Мужчина и женщина в эпоху динозавров - Маргарет Этвуд

Шрифт:

-
+

Интервал:

-
+
1 ... 71 72 73 74 75 76 77 78 79 80
Перейти на страницу:

На передний план, хочет того Леся или нет, упорно проталкивается то, что Марианна назвала бы ее жизнью. Возможно, Леся свою жизнь продула. Может, это и называют зрелостью: момент, когда человек осознает, что продул свою жизнь. Леся должна была узнать побольше, заранее, изучить заблаговременно, что ее ждет, прежде чем ввязываться; но она не жалеет.

Конечно, не исключено, что она поступила глупо. Сделала глупость, много глупостей. А может, по глупости поступила умно. Она скажет Нату сегодня, вечером. Интересно, он ее простит?

(Правда, ей не нужно прощение; во всяком случае от Ната. Вместо этого она предпочла бы простить сама, кого-нибудь, как-нибудь, за что-нибудь; но не знает, с чего начать.)

Пятница, 18 августа 1978 года

Нат

Нат бежит.

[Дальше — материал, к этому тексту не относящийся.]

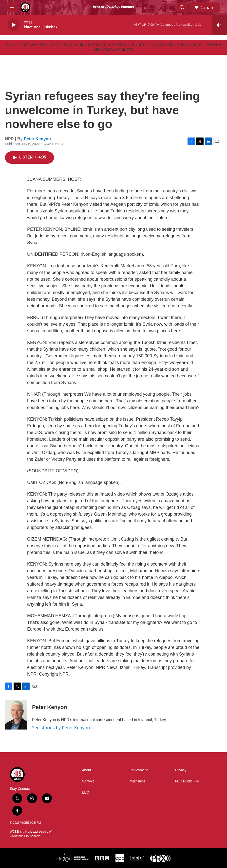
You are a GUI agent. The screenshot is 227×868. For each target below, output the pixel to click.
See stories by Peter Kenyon (61, 727)
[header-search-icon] (182, 7)
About (86, 770)
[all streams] (220, 25)
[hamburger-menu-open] (12, 7)
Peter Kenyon (37, 139)
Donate (207, 7)
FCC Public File (187, 781)
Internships (137, 781)
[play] (13, 25)
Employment (138, 770)
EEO (86, 792)
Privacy (181, 770)
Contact (88, 781)
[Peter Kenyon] (16, 715)
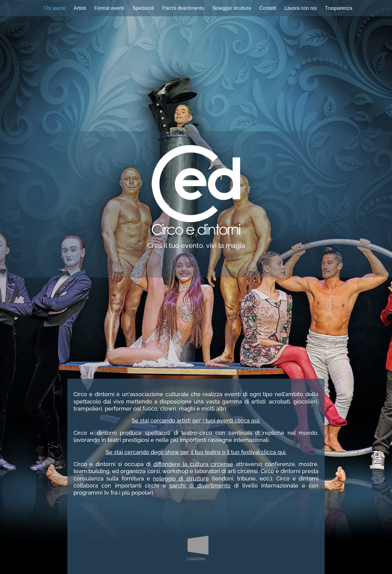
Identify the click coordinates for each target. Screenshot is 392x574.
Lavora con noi (300, 8)
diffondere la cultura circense (193, 464)
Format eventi (109, 8)
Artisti (80, 8)
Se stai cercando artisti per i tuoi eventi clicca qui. (196, 420)
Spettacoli (143, 8)
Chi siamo (55, 8)
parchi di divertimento (200, 485)
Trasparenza (338, 8)
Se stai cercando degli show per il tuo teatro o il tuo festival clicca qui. (196, 452)
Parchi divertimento (183, 8)
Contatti (268, 8)
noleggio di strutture (181, 478)
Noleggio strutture (232, 8)
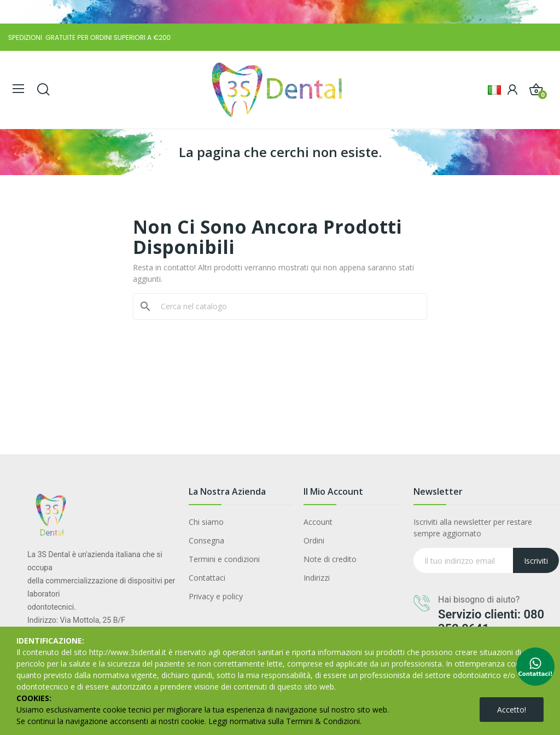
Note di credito (330, 559)
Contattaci (207, 577)
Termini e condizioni (224, 559)
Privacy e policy (215, 596)
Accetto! (511, 709)
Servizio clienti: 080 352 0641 (491, 621)
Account (318, 522)
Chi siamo (206, 522)
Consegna (206, 540)
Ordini (314, 540)
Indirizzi (317, 577)
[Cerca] (287, 306)
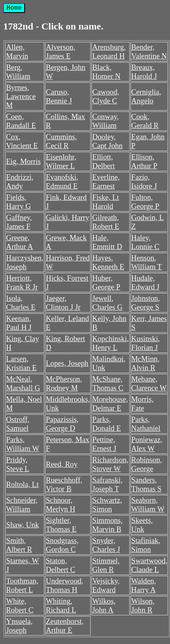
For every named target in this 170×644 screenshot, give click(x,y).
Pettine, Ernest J (104, 444)
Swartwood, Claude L (149, 565)
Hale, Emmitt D (107, 242)
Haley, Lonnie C (145, 242)
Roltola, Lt (22, 484)
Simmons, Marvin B (107, 524)
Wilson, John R (143, 605)
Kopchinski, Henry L (110, 343)
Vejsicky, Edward (106, 585)
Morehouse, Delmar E (110, 403)
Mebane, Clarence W (149, 383)
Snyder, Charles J (106, 545)
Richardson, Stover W (110, 464)
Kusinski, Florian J (145, 343)
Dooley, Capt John (107, 141)
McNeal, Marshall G (23, 383)
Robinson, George (147, 464)
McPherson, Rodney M (64, 383)
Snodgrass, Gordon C (62, 545)
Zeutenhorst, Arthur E (65, 625)
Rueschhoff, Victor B (64, 484)
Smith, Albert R (19, 545)
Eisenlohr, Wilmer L (61, 161)
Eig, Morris (23, 161)
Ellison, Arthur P (144, 161)
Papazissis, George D (62, 424)
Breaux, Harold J (144, 71)
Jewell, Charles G (107, 302)
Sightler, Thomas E (61, 524)
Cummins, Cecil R (61, 141)
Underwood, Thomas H (64, 585)
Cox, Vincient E (22, 141)
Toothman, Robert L (22, 585)
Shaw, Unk (23, 524)
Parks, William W (23, 444)
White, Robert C (20, 605)
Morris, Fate (142, 403)
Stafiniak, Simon (146, 545)
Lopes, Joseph (67, 363)
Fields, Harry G (19, 201)
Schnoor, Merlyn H (60, 504)
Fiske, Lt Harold (106, 201)
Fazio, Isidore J (144, 181)
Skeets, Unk (142, 524)
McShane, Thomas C (108, 383)
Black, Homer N (106, 71)
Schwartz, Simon (107, 504)
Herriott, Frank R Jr (22, 282)
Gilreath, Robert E (106, 222)
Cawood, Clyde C (106, 96)
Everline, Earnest (106, 181)
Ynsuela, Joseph (19, 625)
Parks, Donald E (106, 424)
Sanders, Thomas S (146, 484)
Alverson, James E (60, 51)
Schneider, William (22, 504)
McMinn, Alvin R (145, 363)
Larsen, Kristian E (21, 363)
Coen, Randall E (21, 121)
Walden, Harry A (143, 585)
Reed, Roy (62, 464)
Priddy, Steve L (18, 464)
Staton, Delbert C (60, 565)
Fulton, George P (145, 201)
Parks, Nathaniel (146, 424)
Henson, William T (147, 262)
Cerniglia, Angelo (146, 96)
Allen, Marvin (17, 51)
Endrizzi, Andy (20, 181)
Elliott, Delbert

Трусит мимо Университета, против уличного движения, солнце сверкает на крышах и лобовых стеклах машин, несущихся навстречу, печет ему голову. Кровь гудит в ушах, он накаляется, как металл, и асфальт безжалостно бьет его по ступням. Нат дергает рубашку в голубую полосочку, в которой изображал добропорядочного гражданина для сбора подписей, вытаскивает полы из вельветовых штанов, и рубашка хлопает парусом. Дует мутный ветер, пахнущий гаражом и машинным маслом.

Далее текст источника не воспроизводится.